There is, as is wont to happen, one person I am particularly concerned about. You pass all this on to colleagues of course but we are moving into peak holiday season and increasingly there are fewer and fewer people actually around and ‘picking things up’ is restricted to emergencies. There is a possibility it will be resolved to a point, anyway, this week but I then sometimes feel guilty about imposing my time limitations on other people.
My fears are.. well, I shouldn’t always look at the negative really but there’s someone else who seems to become more unwell whenever I go away, even if it’s for a long weekend but I have to reassure myself that he knows the people to call and things to do and when I’m out of the country there’s little I can do.
This week though, I’m mixing between a few visits and a mad dash through the files to ensure that anyone picking any of them up will have a rough idea of where I’m at and what I’m doing.
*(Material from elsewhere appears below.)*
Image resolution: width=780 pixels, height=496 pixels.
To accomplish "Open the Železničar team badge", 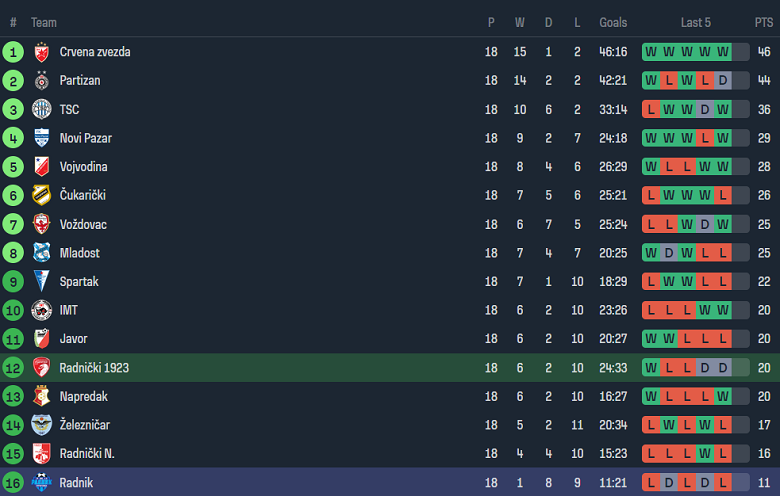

Picking up other people’s work on holiday always seems to be something of an issue. The same level of service can rarely be maintained and so, as I ring around to remind people that I’ll be away, I’m aware of the feelings of abandonment as there is not an equal or equivalent offer of service. Sure, I leave alternative contacts (although everyone has these anyway) but somehow it doesn’t feel the same.
And I’m reminded how long it is since I took more than about four days off in a row.
But before I leave, there’s the bluster and rush of trying to get as much done as possible. I’ll need a holiday after all of this!